Public Service Announcement: The following article is in no means attempting to lampoon any civil rights activists. I say this because many people, especially those who normally wear tie-die T-shirts, get extremely angry and attempt to assault people with limp noodles if they say anything about black people or white people or off-white beige people and so on. So again, this article isn’t making fun of anyone. I’m serious. This has been a Public Service Announcement.

Of course, today we saw the illegal immigrants and illegal immigrant supporters of America show their sympathy for their cause by taking off work for a day. Personally, I think they’ve got it easy; why, just imagine if blacks in the South during the 1960s could have done the same. They could have just taken off work, and eventually gotten their civil rights. Can you imagine?

Larry the White Guy: Hey, black person, ha ha ha! You are black!

Bob the Black Guy: Because of that racism, I’m going to take off work for a day.

I think that America should take this approach more often. Less strain on the police and all, and we wouldn’t have to watch footage of big mean hairy police officers attacking defenseless demonstrators who are often wearing loincloths, like Gandhi.

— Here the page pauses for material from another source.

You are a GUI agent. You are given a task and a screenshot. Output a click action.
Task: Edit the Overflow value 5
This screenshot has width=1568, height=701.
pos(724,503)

Uh, anyway, so other than that, today we saw all of the people out on the streets not working and sweating and showing America what it would be like if there were no illegal immigrants, or immigrants, or women, or whatever. My grandmother human, being old, has decided that illegal immigrants are bad; I, being a Liberal Rebellious Young Person, have decided to side with the immigrants. I also wrote a long article on immigration in the United States, using phrases like “failed the test of civilization” in the paper, to appeal to my English teacher. I have always felt that illegal immigrants do good things for this country, like, for example, build things, and work slaughtering cattle.

But today I realized two important facts:

  • I had an important architecture project I had to do, involving constructing a tiny house out of wood I purchased from Michael’s Crafts Store, a.k.a. “Flamer’s” or “Old Crafts-Oriented Women’s store”.
  • There were no illegal immigrants around to help me.

Based upon this information, I began to think deeper and deeper about the immigration struggle. Just how important can these farts be if they can’t help me build my miniature house? Because my balsa wood house is far more important than any illegal immigrant family living in Mexico on five cents an hour.

After that, other facts began to pop up, ones which I hadn’t even realized before:

  • I’ve never seen an illegal immigrant at my school, even though I live in New Mexico.
  • None of the lunch ladies at my school look illegal (unless their hair can be counted as such);
  • I suspect that all of the meat in our school lunches comes from North Korea, considering what it looks like. For example, today this one girl, who my friend calls “The Tall Girl” and who I will simply refer to here as “Michael”, was looking at the corn on her plate, and refused to eat it. Others simply prefer to pour chocolate milk on the corn for entertainment purposes.

Armed with this knowledge, I have realized that illegal immigrants are evil. That, or they help America’s economy. Either way, I do not care.